Exercise instructions — Write out the records below again, switching each "icon" to "button" and leaving everything else unchanged. Omit the pictures from your answer.

---------------

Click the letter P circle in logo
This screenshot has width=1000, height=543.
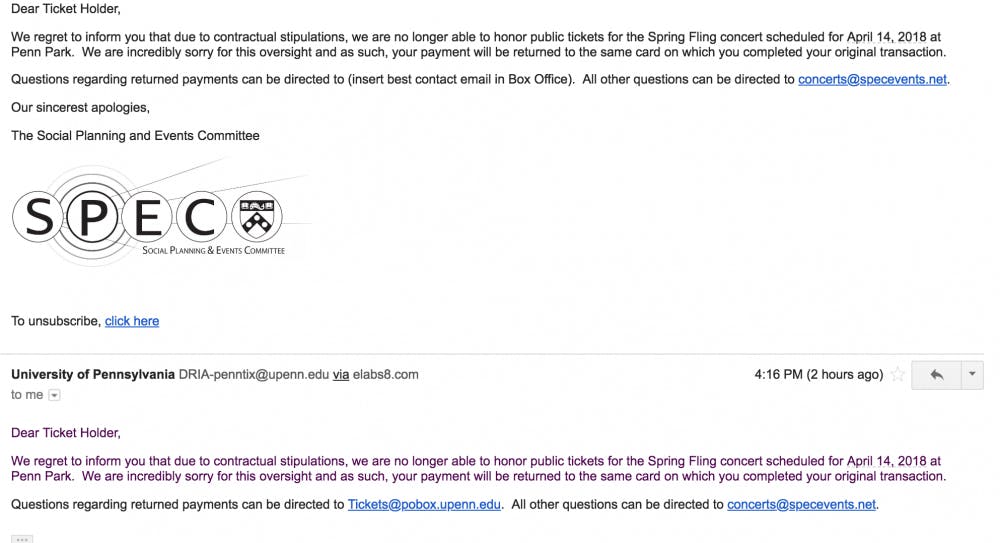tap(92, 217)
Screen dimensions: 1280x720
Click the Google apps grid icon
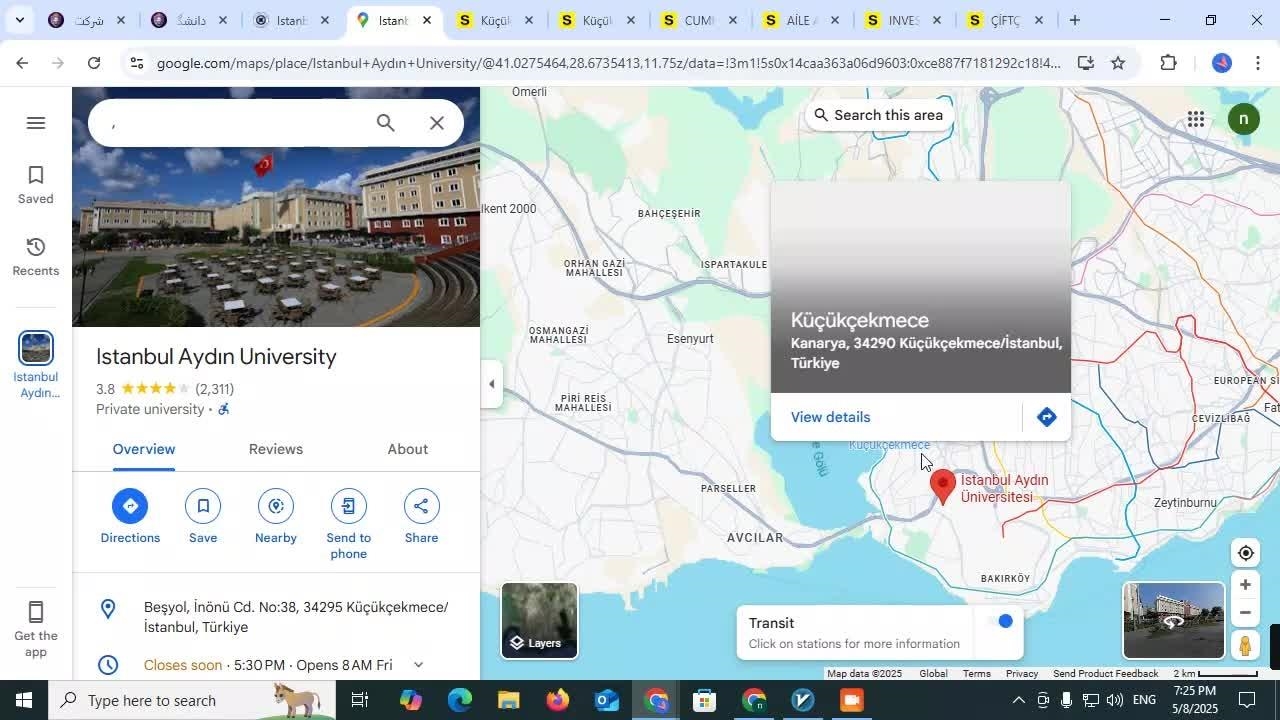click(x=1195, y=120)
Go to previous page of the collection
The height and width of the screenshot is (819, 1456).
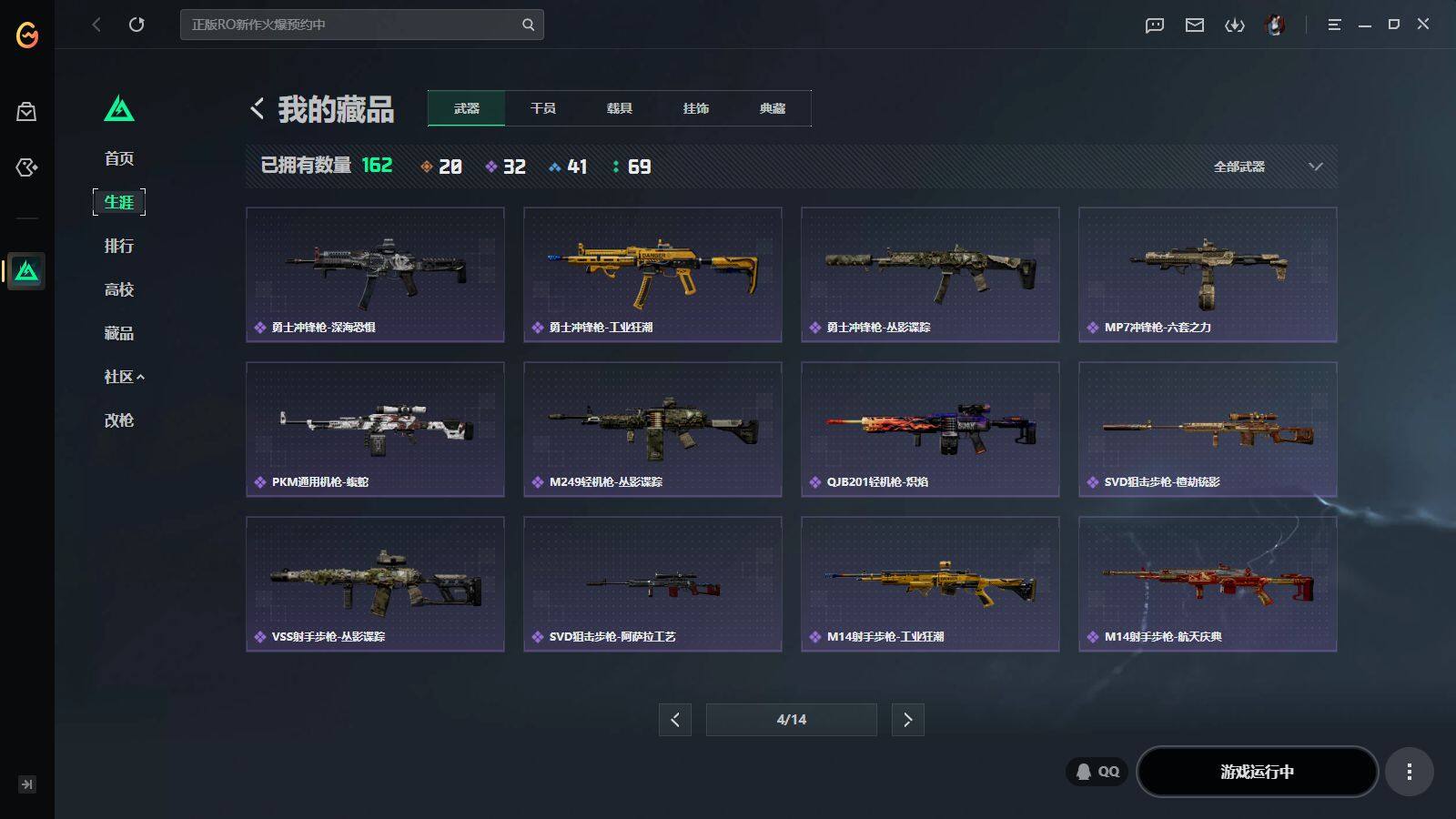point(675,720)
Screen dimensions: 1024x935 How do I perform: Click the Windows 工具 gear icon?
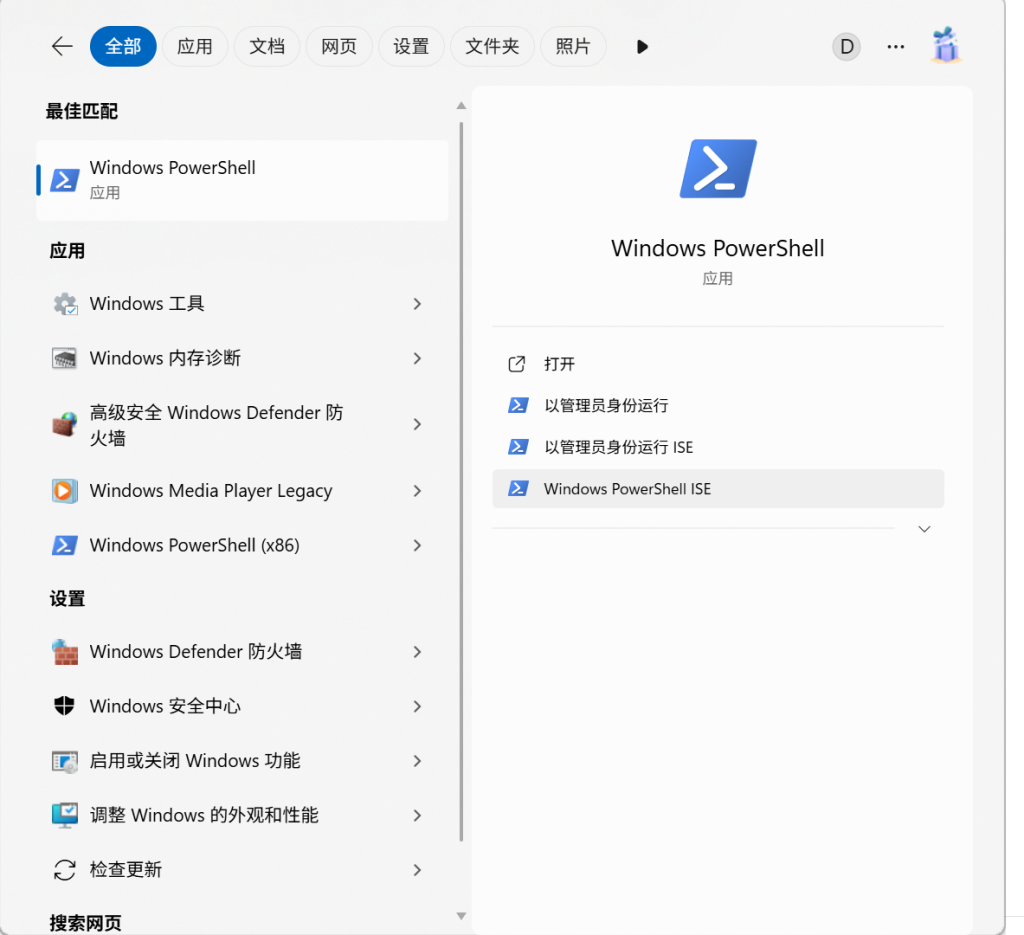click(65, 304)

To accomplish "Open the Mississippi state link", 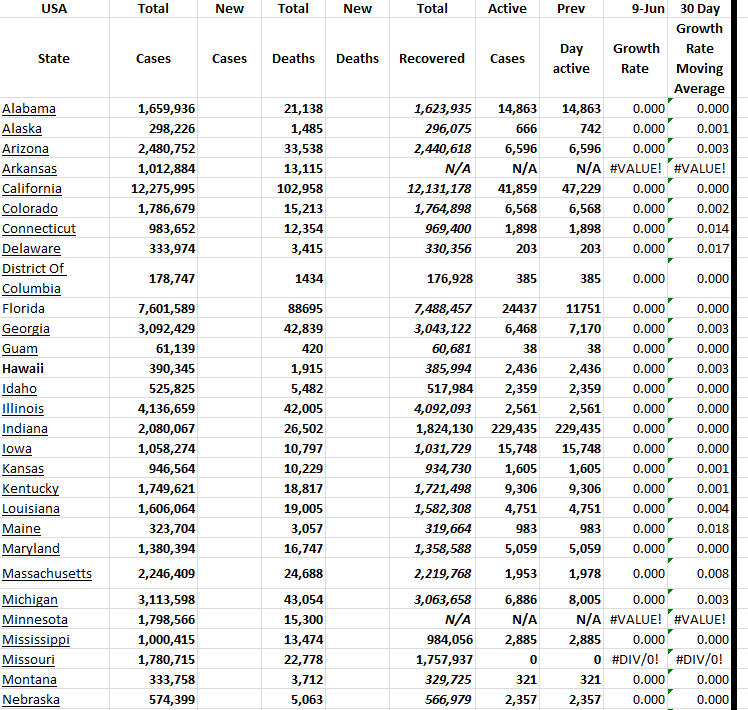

---------------

Result of the task —
Click the letter P circle in logo
This screenshot has width=1000, height=543.
tap(92, 217)
Screen dimensions: 1280x720
Click the Google apps grid button
click(x=1195, y=120)
Go to previous page of the collection
The height and width of the screenshot is (819, 1456).
point(675,720)
Screen dimensions: 1024x935 How do I perform: Click the Windows 工具 gear button?
click(65, 304)

To accomplish "Open the Mississippi state link", 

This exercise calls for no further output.